Tingginya nilai kecerahan perairan di semua stasiun dipengaruhi oleh


kedalaman perairan, semakin dangkal perairan semakin tinggi nilai
kecerahannya. Hal ini berhubungan dengan penetrasi cahaya yang masuk
kedalam kolom perairan. Selain penetrasi cahaya matahari yang masuk sangat
maksimal, kecepatan arus yang lambat juga dapat menyebabkan tingkat
kecerahan perairan tinggi. Perairan yang dangkal menyebabkan nilai kecerahan
perairan semakin tinggi (Winarty, 2014).

4.2.1.2. Kecepatan Arus


Kecepatan arus sangat mempengaruhi kondisi wilayah yang akan
dijadikan sebagai tempat wisata snorkeling. kecepatan arus yang relatif lemah
merupakan syarat ideal untuk wisata bahari kategori selam dan snorkeling
karena ini berkaitan dengan kenyamanan dan keamanan wisatawan (Arifin,
2002). Kecepatan arus optimal untuk kegiatan snorkeling adalah 0-0,17 (m/det)
(Yulianda, 2007). Berdasarkan pengukuran dilapangan kecepatan arus pada
Stasiun 1 yakni 0,033 (m/det), Nilai ini menunjukan bahwa pada stasiun 1
masuk dalam skor 3 dengan kategori sangat sesuai (S1). Pada stasiun 2 memliki
kecepatan arus 0,017 (m/det) masuk dalam skor 3 dengan kategori sangat sesuai
(S1). Stasiun 3 memliki kecepatan arus 0,018 (m/det) masuk kedalam skor 3
kategori sangat sesuai (S1), Stasiun 4 memliki kecepatan arus 0,30 (m/det)
masuk kedalam skor 3 dengan kategori sangat sesuai (S1), Stasiun 5 dan 6
memliki kecepatan arus 0,015 (m/det) dan 0,056 (m/det) masuk kedalam skor 3
kategori sangat sesuai (S1). Pada saat pengambilan nilai kecepatan arus di
Pantai Pelabuhan Dalam Tuing relative kecil dan sangat ideal untuk dijadikan
kegiatan wisata snorkeling, dikarenakan letak semua Stasiun yang diukur
terlindung oleh dua Tanjung yaitu Tanjung Batu Kebo dan Tanjung Pulau
Punggur, dengan kedua Tanjung yang menjorong kelaut dapat melindungi dari
angin kencang dan gelombang tinggi. Kecepatan arus yang kuat sangat
membahanyakan pengunjung karena dapat menyeret orang-orang yang sedang
29

melakukan kegiatan snorkeling , hal ini dapat menyebabkan pengunjung kurang


nyaman dan memberi kesan tidak puas bagi pengunjung yang ingin melakukan
kegiatan wisata snorkeling. Secara keseluruhan nilai kecepatan arus di Pantai
Pelabuhan Dalam Tuing masuk kedalam skor 3 dengan kategori sangat sesuai
(S1), bila dijadikan sebagai tempat wisata snorkeling dan semua kecepatan arus
tiap Stasiun tergolong dalam jenis kecepatan arus lambat (Yulianda, 2007).
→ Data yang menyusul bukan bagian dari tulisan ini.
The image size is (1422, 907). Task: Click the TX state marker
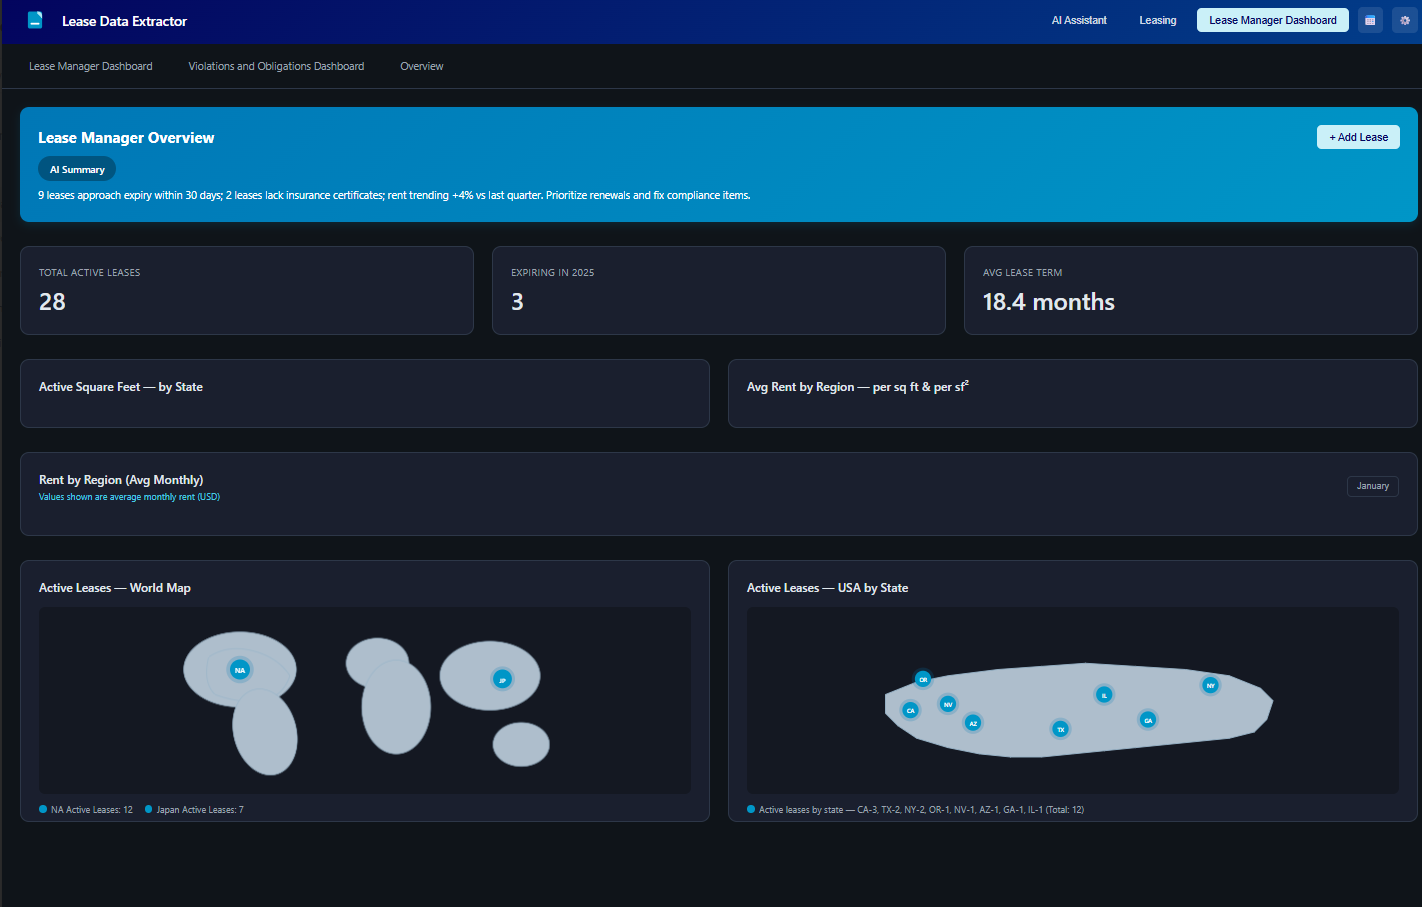tap(1060, 729)
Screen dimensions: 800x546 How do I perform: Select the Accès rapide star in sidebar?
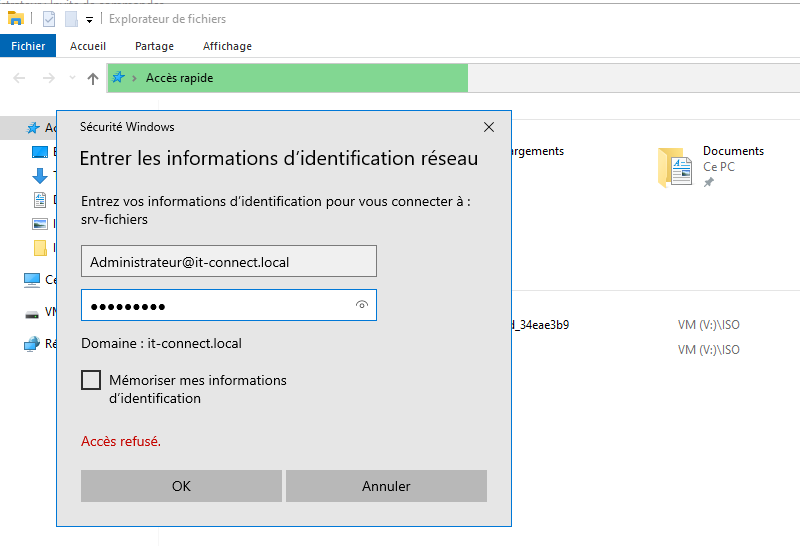click(x=33, y=128)
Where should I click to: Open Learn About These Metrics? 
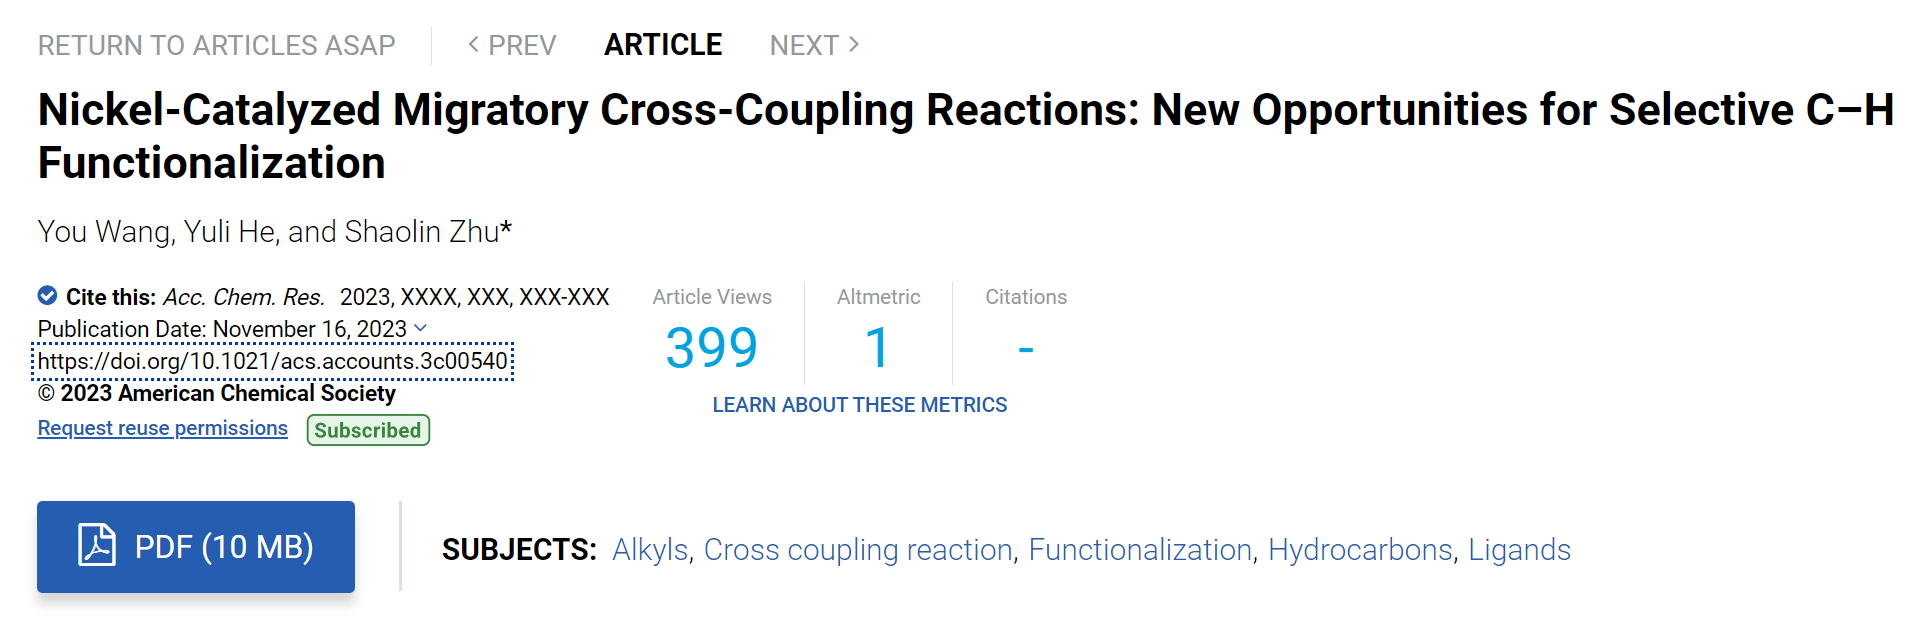pos(860,405)
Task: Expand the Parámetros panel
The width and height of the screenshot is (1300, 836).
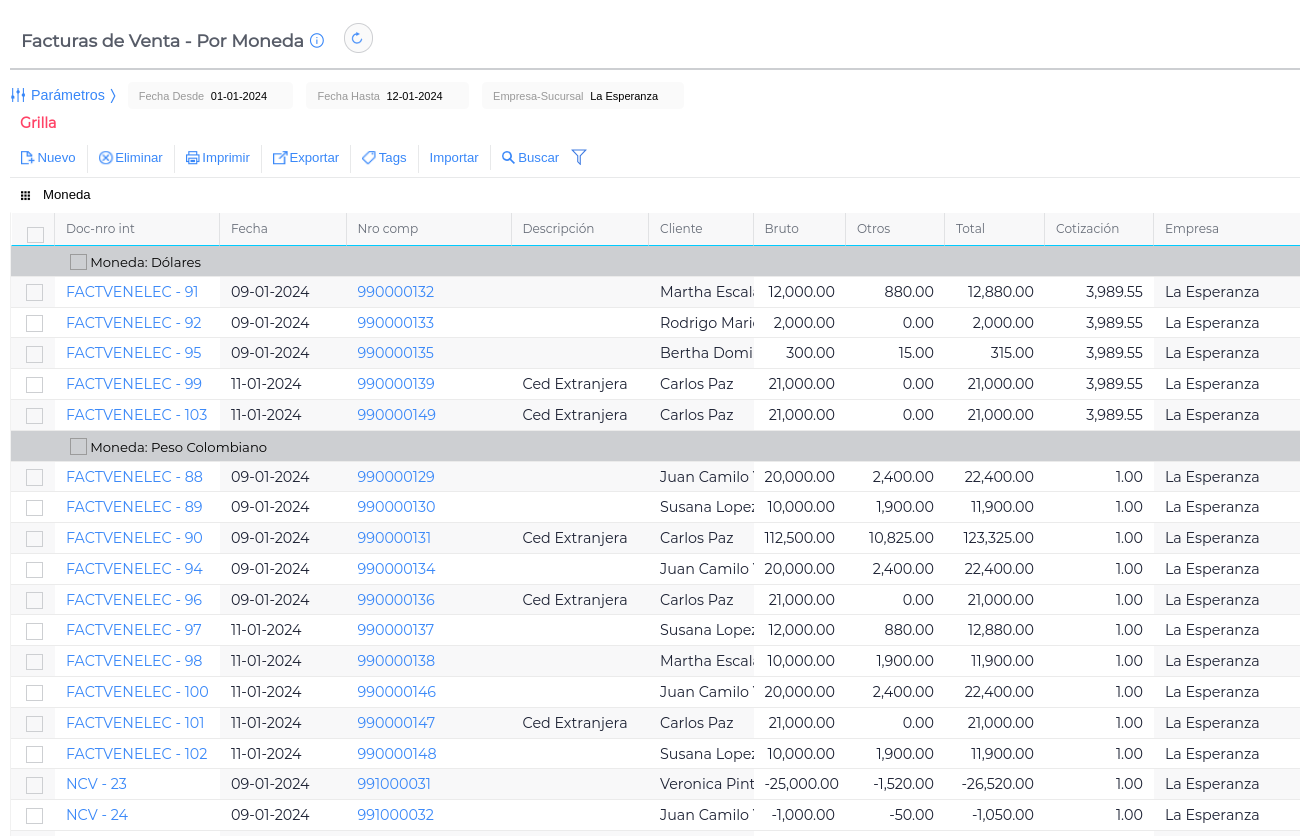Action: click(x=63, y=95)
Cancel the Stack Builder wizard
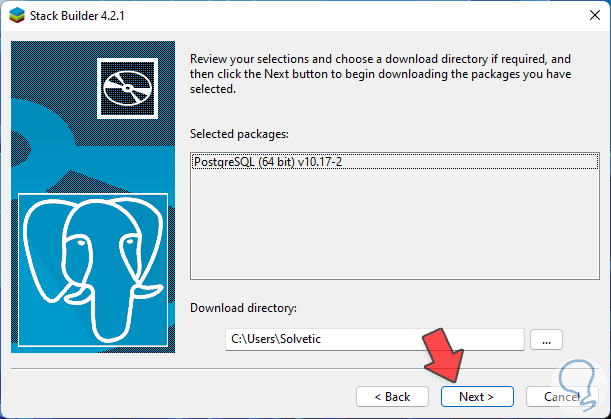The height and width of the screenshot is (419, 611). point(560,396)
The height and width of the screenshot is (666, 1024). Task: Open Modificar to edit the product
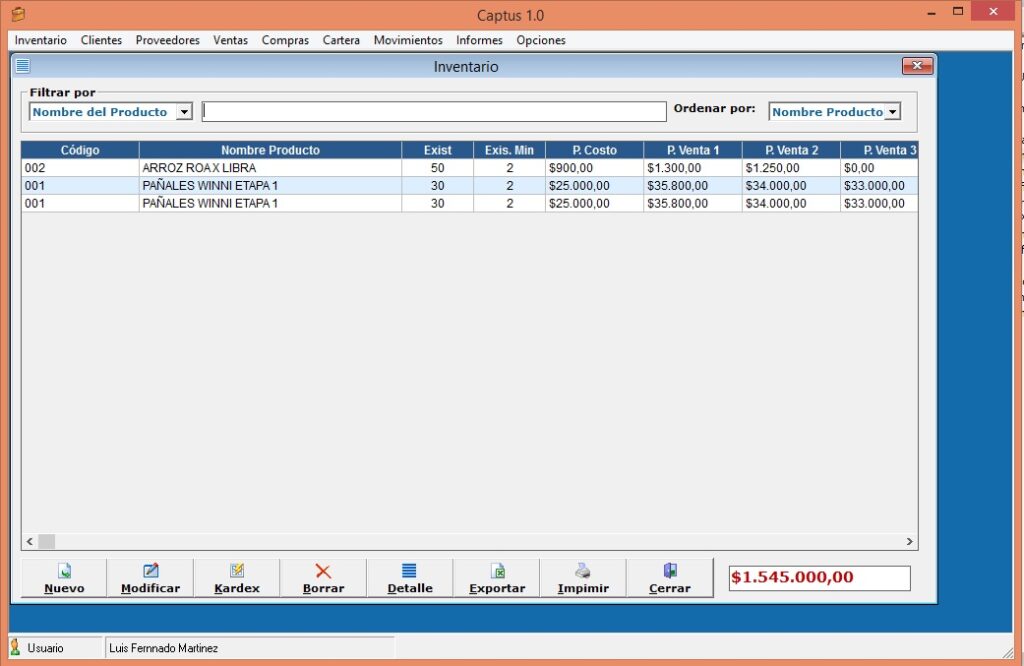point(150,578)
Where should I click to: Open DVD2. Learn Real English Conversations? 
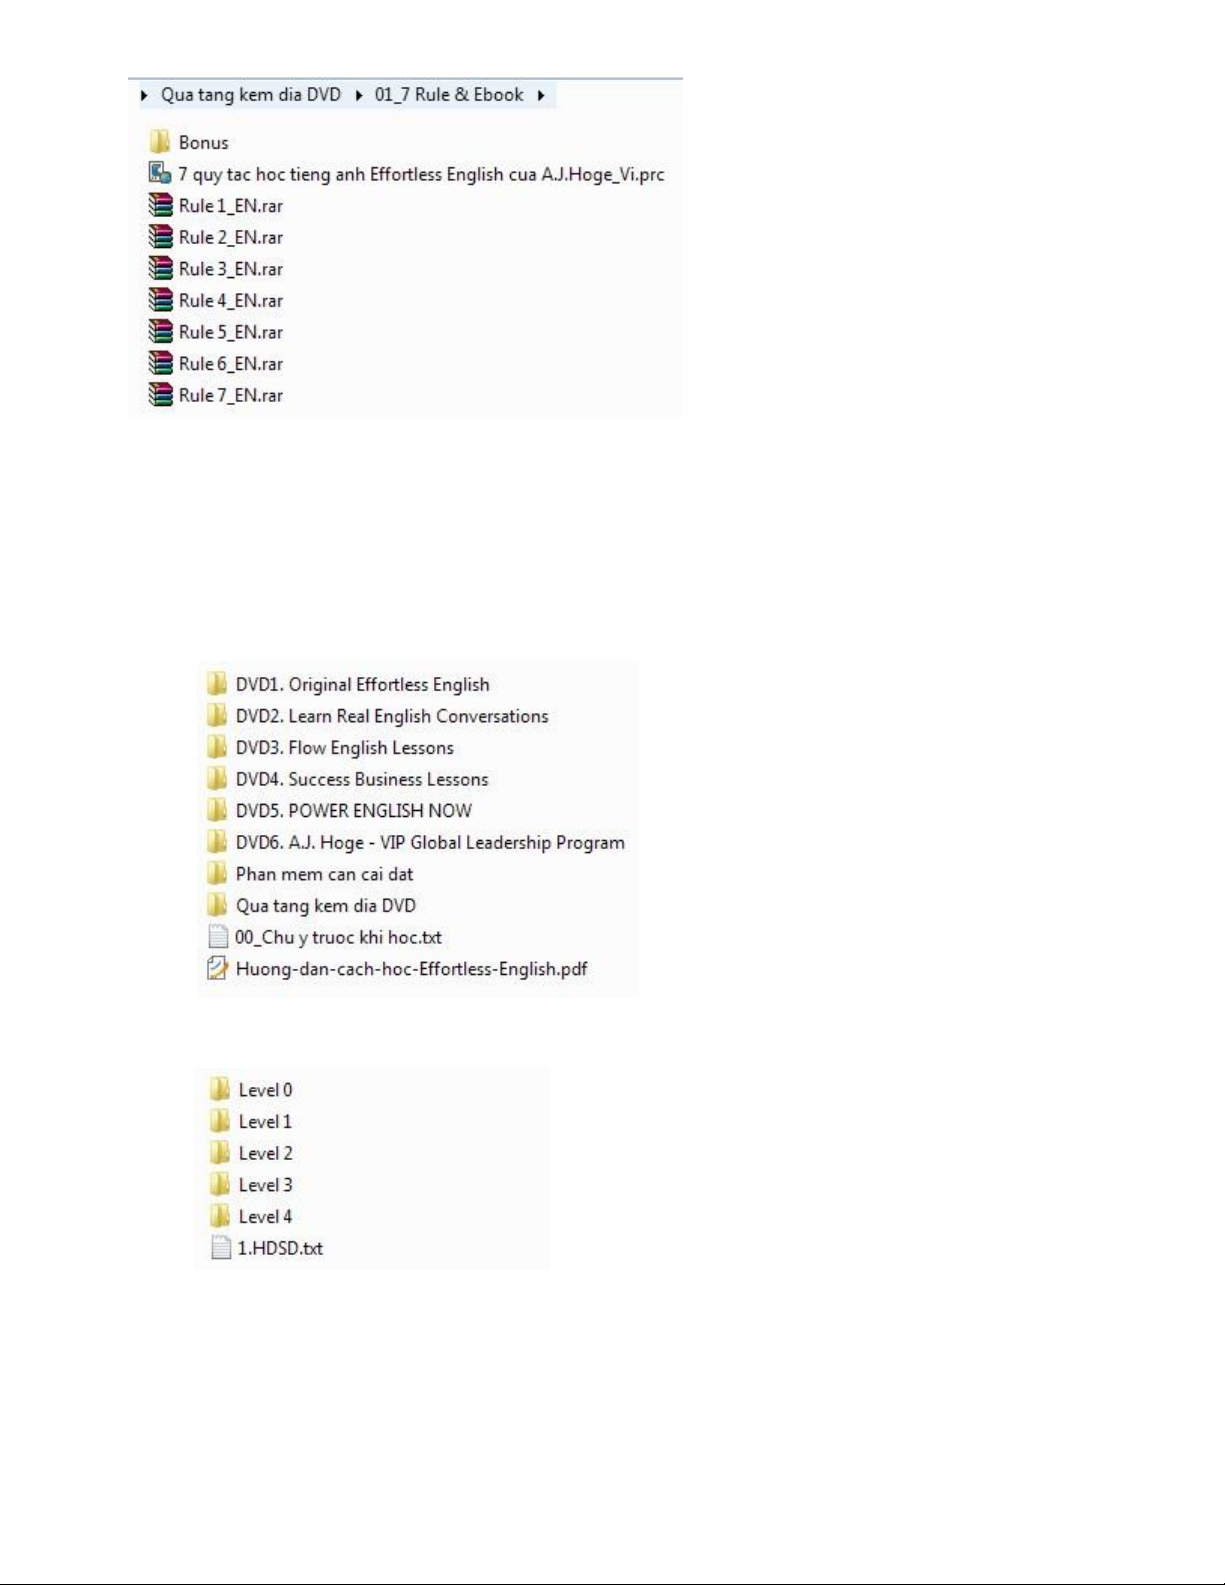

4.2.1.3. Kedalaman Perairan


Kedalaman perairan yang relatif sesuai merupakan lokasi yang paling
ideal untuk wisata snorkeling terutama di Pantai Pelabuhan Dalam Tuing.
Berdasarkan hasil pengukuran kedalaman perairan dilapangan menunjukan
Stasiun 1 memiliki kedalaman 3 (m), nilai ini masuk dalam skor 3 dengan
kategori sangat sesuai (S1) sedangkan stasiun 2,3,4 dan 5 memiliki nilai
dibawah 3 (m) yakni 2,8 (m), 2,5 (m), 2 (m), 3 (m). nilai ini masih masuk
dalam skor 3 dengan kategori sangat sesuai (S1)bila dijadikan sebagai tempat
wisata snorkeling. Pada Stasiun 6 memiliki nilai kedalaman lebih dari 3 (m)
yakni 4 (m), nilai ini masuk dalam skor 2 dengan kategori cukup sesuai (S2)
dikarnakan satsiun 6 terletak di dekat Tanjung Pulau Punggur yang memiliki
karakteristik kedalaman yang curam atau berbatu. Daerah yang cocok untuk
dijadikan wisata snorkeling optimalnya adalah kedalaman dengan kisaran >1
(m) dan < 3 (m) sehingga masuk ke dalam kategori sangat sesuai (S1) Yulianda
(2007). Mahmudin (2015) menyatakan bahwa Penyinaran cahaya matahari akan
semakin berkurang akibat semakin tingginya kedalaman suatu perairan.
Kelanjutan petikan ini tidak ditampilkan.